Figure 6: Impact of data curation on compilation rates and visual fidelity, showing substantial improvements over raw or less curated data.
Figure 7: Ablation demonstrates the added value of the DSC paradigm versus standard RL.
Qualitative Assessments
Qualitative and human evaluations corroborate the automated findings: SciTikZer-8B consistently produces structurally and visually faithful TikZ code, reducing syntax hallucinations and topological errors compared to SOTA baselines.
Figure 8: Case analysis comparing SciTikZer-8B and baselines, highlighting superior geometric and dependency alignment.
Figure 9: Qualitative remediation results across diverse cases, evidencing robust error correction and high-fidelity synthesis.
Figure 10: Detailed synthesis example reveals SciTikZer’s strong code hygiene, idiomatic usage, and minimal artifacts.
Generalization and Framework Versatility
Application of the DSC-RL methodology to Python (Matplotlib) synthesis settings confirms its generality: performance improvements extend to imperative visual code domains, indicating that the paradigm is not TikZ-specific but of broader utility in visual program synthesis.
Implications and Future Directions
This framework delivers robust, visually-grounded TikZ synthesis from images, addressing both practical (editable schematic recovery, semi-automated diagram editing) and theoretical (multimodal consistency regularization, closed-loop RL for program synthesis) research objectives.
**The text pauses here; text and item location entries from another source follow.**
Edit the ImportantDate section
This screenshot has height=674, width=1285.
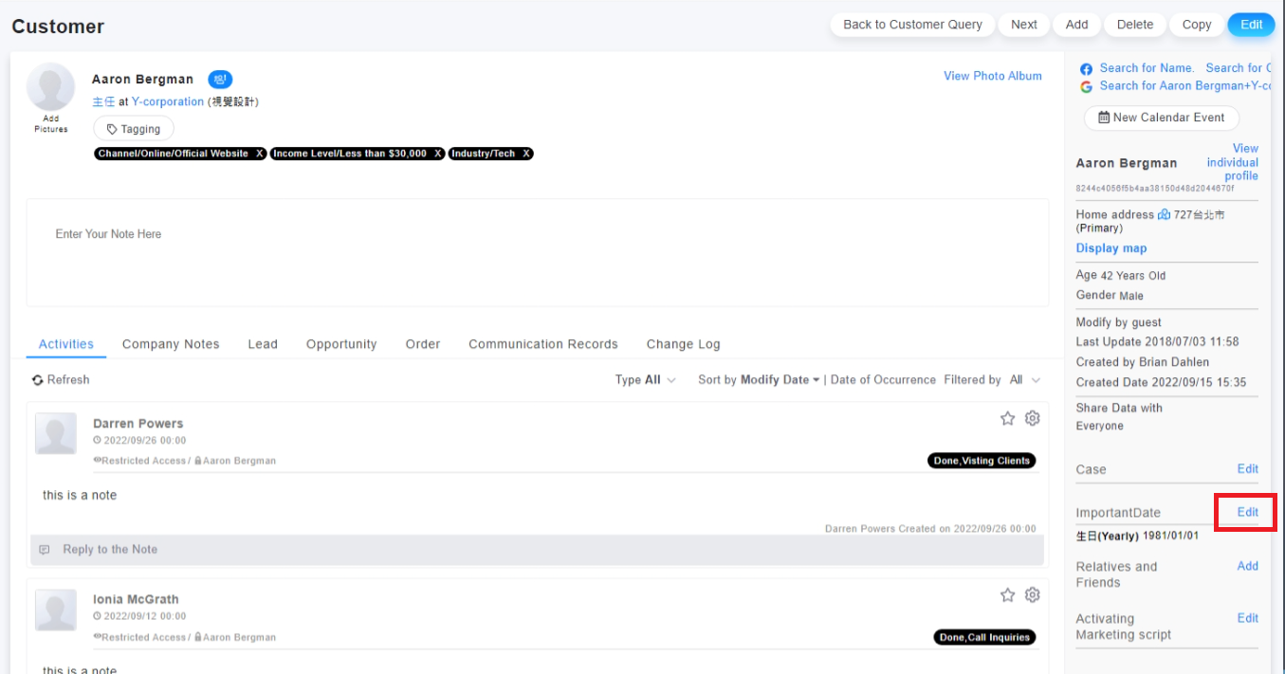tap(1247, 512)
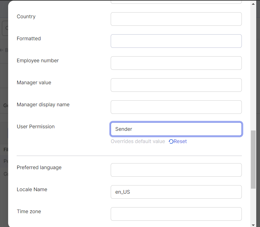Click the partially visible field above Country
The height and width of the screenshot is (227, 260).
pyautogui.click(x=176, y=2)
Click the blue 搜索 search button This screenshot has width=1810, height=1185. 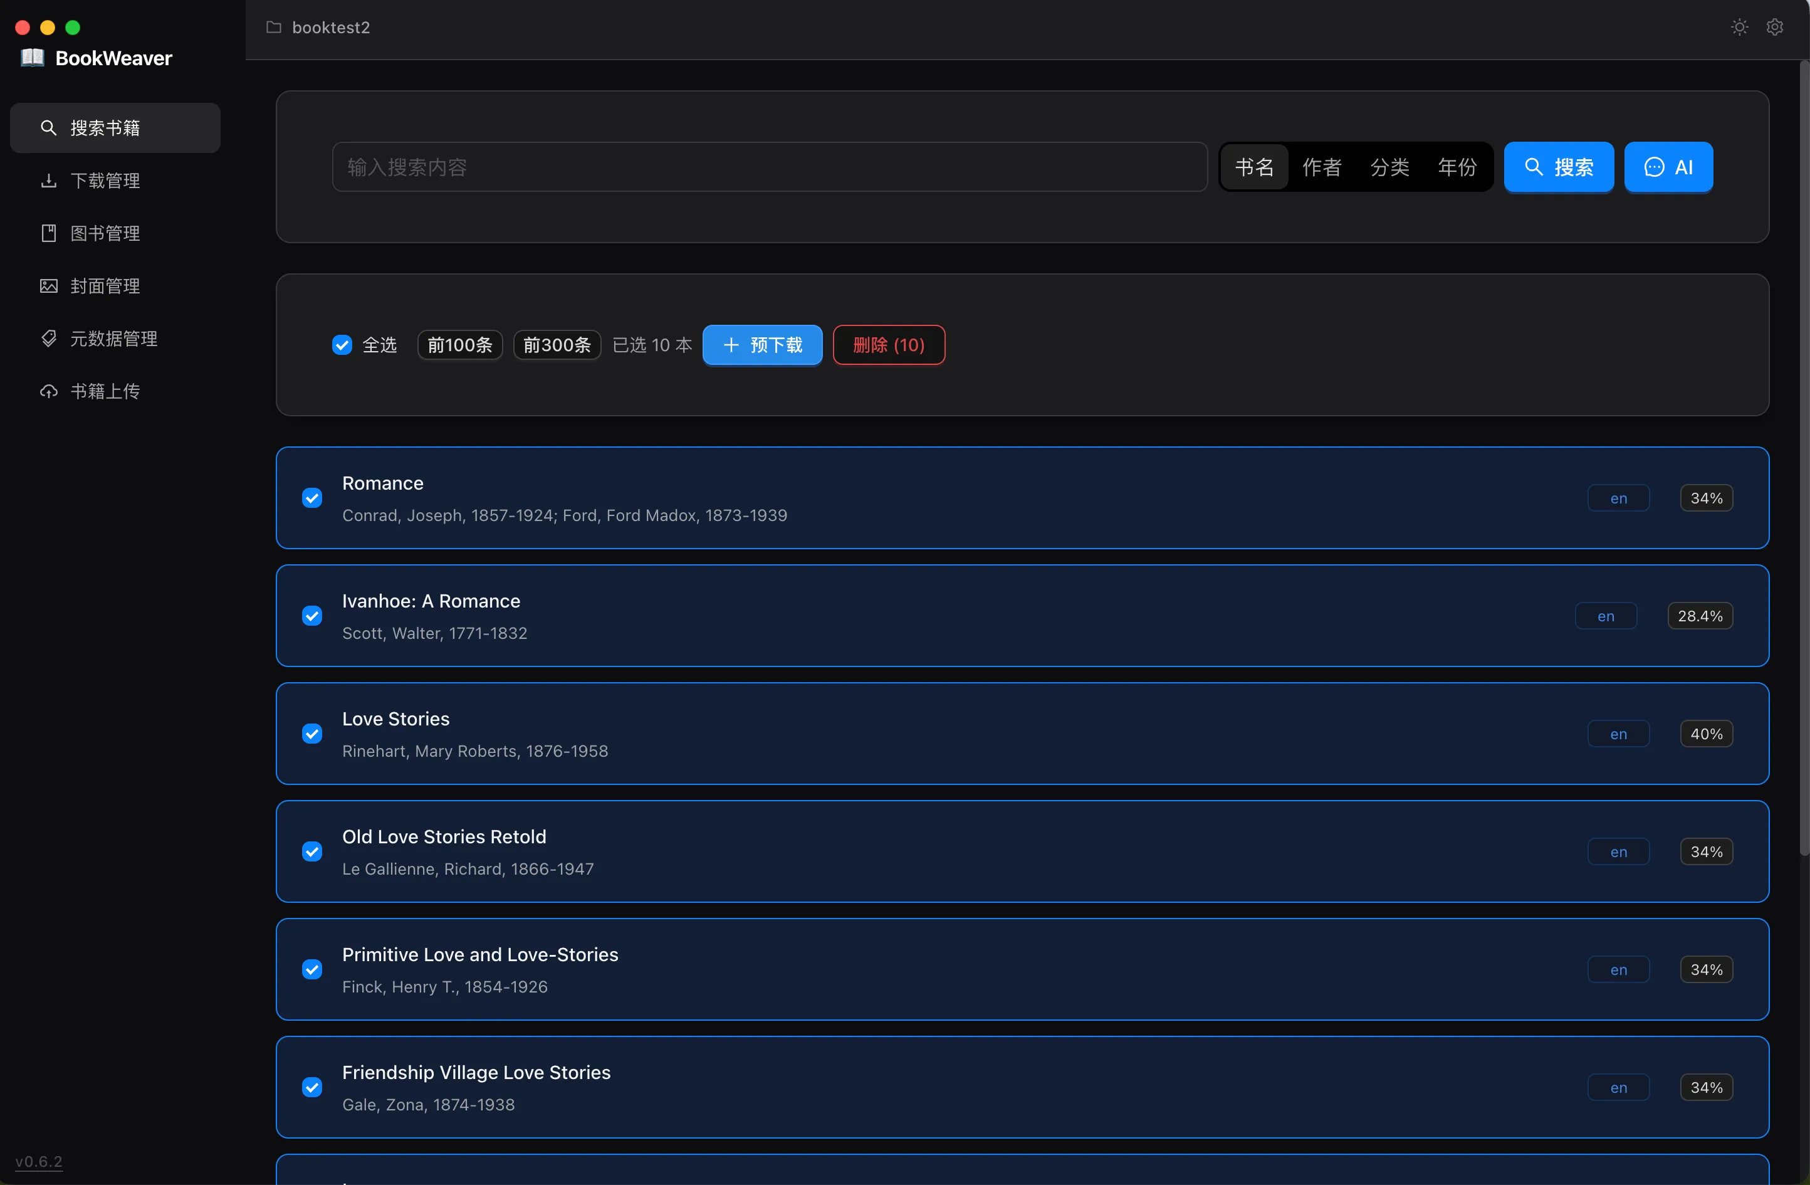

It sharply improves over prior architectures where RL could enable reward exploitation or SFT-induced rigidity.
Future research directions include inference-time iterative self-correction using compiler feedback, interactive sketch-to-TikZ, and expansion to other formal graphics languages (e.g., SVG, Asymptote). Systemic limitations remain, notably the computational overhead of DSC-RL and sensitivity to LaTeX environment configuration.
Conclusion
This work presents an end-to-end pipeline for scientific graphics program synthesis, delivering strong performance through data curation, a dual self-consistency RL paradigm, and comprehensive evaluation infrastructure. Empirically, the proposed system pushes the Pareto frontier in visual and structural fidelity for TikZ synthesis, suggesting reinforcement learning with dual, verifiable signals is essential for robust, executable neural program synthesis in scientific domains.